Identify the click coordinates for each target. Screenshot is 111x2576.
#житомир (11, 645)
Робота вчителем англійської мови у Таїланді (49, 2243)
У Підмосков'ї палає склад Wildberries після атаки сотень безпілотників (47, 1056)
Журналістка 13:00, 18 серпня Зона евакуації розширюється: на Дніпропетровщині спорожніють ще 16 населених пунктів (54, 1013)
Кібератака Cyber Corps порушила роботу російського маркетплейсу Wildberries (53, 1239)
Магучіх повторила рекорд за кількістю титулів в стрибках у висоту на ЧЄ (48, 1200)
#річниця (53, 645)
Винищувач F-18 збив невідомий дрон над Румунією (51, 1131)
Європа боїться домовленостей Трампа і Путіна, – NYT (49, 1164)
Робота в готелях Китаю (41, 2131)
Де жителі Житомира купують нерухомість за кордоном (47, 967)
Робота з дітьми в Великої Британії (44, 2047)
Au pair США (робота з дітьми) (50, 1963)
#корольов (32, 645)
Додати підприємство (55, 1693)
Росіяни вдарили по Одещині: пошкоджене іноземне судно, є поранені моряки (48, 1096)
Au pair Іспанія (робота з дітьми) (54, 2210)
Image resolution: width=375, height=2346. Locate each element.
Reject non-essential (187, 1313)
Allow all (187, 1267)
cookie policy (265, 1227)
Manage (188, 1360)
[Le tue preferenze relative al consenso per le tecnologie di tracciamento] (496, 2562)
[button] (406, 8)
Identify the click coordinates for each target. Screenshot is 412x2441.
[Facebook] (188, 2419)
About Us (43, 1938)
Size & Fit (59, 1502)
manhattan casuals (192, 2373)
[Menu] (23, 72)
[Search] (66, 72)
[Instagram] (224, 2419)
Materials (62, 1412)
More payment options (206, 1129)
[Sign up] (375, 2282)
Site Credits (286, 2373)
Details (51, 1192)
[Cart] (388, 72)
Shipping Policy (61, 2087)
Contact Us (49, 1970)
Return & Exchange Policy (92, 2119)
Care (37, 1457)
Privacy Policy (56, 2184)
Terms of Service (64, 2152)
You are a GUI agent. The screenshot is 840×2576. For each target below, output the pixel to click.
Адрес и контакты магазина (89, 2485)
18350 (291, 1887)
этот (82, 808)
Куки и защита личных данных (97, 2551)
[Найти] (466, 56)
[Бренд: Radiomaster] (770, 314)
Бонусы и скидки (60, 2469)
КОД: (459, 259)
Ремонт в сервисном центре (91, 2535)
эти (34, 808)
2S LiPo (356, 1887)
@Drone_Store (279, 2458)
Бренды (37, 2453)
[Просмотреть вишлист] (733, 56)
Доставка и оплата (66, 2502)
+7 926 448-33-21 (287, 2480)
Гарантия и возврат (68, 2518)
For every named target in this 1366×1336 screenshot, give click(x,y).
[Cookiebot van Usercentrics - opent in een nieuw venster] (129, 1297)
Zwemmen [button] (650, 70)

--*--

Task description — After locating the line with "#корольов (32, 645)" above, return that line and every later line through the one with "Куки и защита личных данных (97, 2551)", word for word and with nothing else.

Expected answer —
#корольов (32, 645)
Додати підприємство (55, 1693)
Росіяни вдарили по Одещині: пошкоджене іноземне судно, є поранені моряки (48, 1096)
Au pair Іспанія (робота з дітьми) (54, 2210)
Image resolution: width=375, height=2346. Locate each element.
Reject non-essential (187, 1313)
Allow all (187, 1267)
cookie policy (265, 1227)
Manage (188, 1360)
[Le tue preferenze relative al consenso per le tecnologie di tracciamento] (496, 2562)
[button] (406, 8)
Identify the click coordinates for each target. Screenshot is 412x2441.
[Facebook] (188, 2419)
About Us (43, 1938)
Size & Fit (59, 1502)
manhattan casuals (192, 2373)
[Menu] (23, 72)
[Search] (66, 72)
[Instagram] (224, 2419)
Materials (62, 1412)
More payment options (206, 1129)
[Sign up] (375, 2282)
Site Credits (286, 2373)
Details (51, 1192)
[Cart] (388, 72)
Shipping Policy (61, 2087)
Contact Us (49, 1970)
Return & Exchange Policy (92, 2119)
Care (37, 1457)
Privacy Policy (56, 2184)
Terms of Service (64, 2152)
You are a GUI agent. The screenshot is 840×2576. For each target below, output the pixel to click.
Адрес и контакты магазина (89, 2485)
18350 (291, 1887)
этот (82, 808)
Куки и защита личных данных (97, 2551)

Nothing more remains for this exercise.